# How must one handle ordinal independent variables when modeling interactions?

Suppose I have two independent variables, X1 and X2. X1 is binary--coded as 1 or 0. X2 has three ordered but most likely not equidistant levels--let's call them "low," "medium," and "high." I want to know if there is a significant interaction between X1 and X2 in a regression I am running.

Classically, one would treat X2 as an ordinal variable. However, the interaction between X1 and X2 is not fully crossed--there are no observations for which X1 is equal to 0 and X2 is equal to "medium." This makes the coefficients matrix rank-deficient--one factor level combination is "missing." Moreover, when you include an ordinal variable as an independent variable in a model in R, it models these variables using linear and quadratic terms (which is logical), which introduces a level of complexity into my model I'm not comfortable with, if I can avoid it.

I see two alternative approaches:

1. Removal all observations for which X2 is equal to "medium" so that I no longer have to treat X2 as anything other than a binary factor. In that case, the interaction between X1 and X2 would become fully crossed. This throws away data though, so I'd rather not go this route.
2. Violate the "statistics rules" I had been taught and treat X2 as continuous/numeric instead, coded as something like 0, 1, and 2 for "low," "medium," and "high," respectively.
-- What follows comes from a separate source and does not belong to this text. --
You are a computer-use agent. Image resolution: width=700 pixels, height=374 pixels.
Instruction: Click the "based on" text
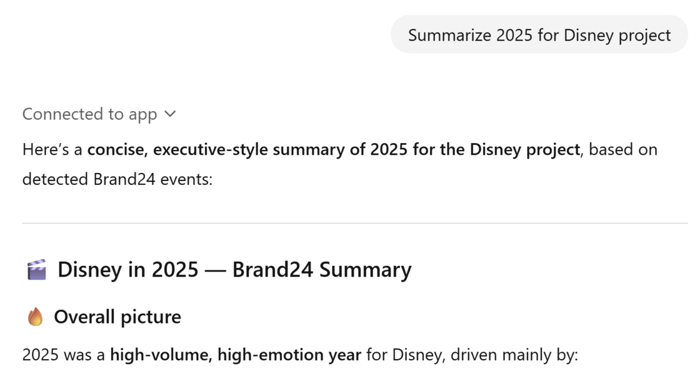[623, 150]
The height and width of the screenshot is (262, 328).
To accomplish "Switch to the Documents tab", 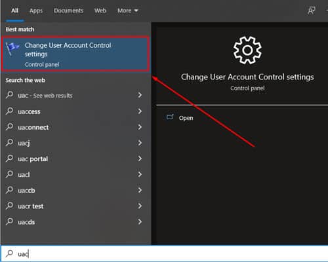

The model would run this way, but the coefficients would be a little messy to interpret, and so this would only be a qualitative assessment of significance (which would probably be good enough, actually, as long as it was unbiased).

I would opt for option 2, but I was wondering if this is the "right" way to proceed and, if not, what alternatives am I maybe not considering?

P.S. I have seen here that some fields treat ordinal variables as continuous routinely. However, as discussed in this thread, one must think carefully about what one is really after when considering this type of question. For me, I am guessing that there is either going to be a very significant interaction, or a very insignificant one. As such, a "messy" but "unbiased" approach would be sufficient, I think?

Edit: For a test model, I ran both approaches listed above and the beta coefficients and P values for the interaction term end up being very, very similar between the two models. My conclusion would be the same in each case (the interaction is significant at alpha = 0.05). Does this potentially strengthen my justification for choosing option 2?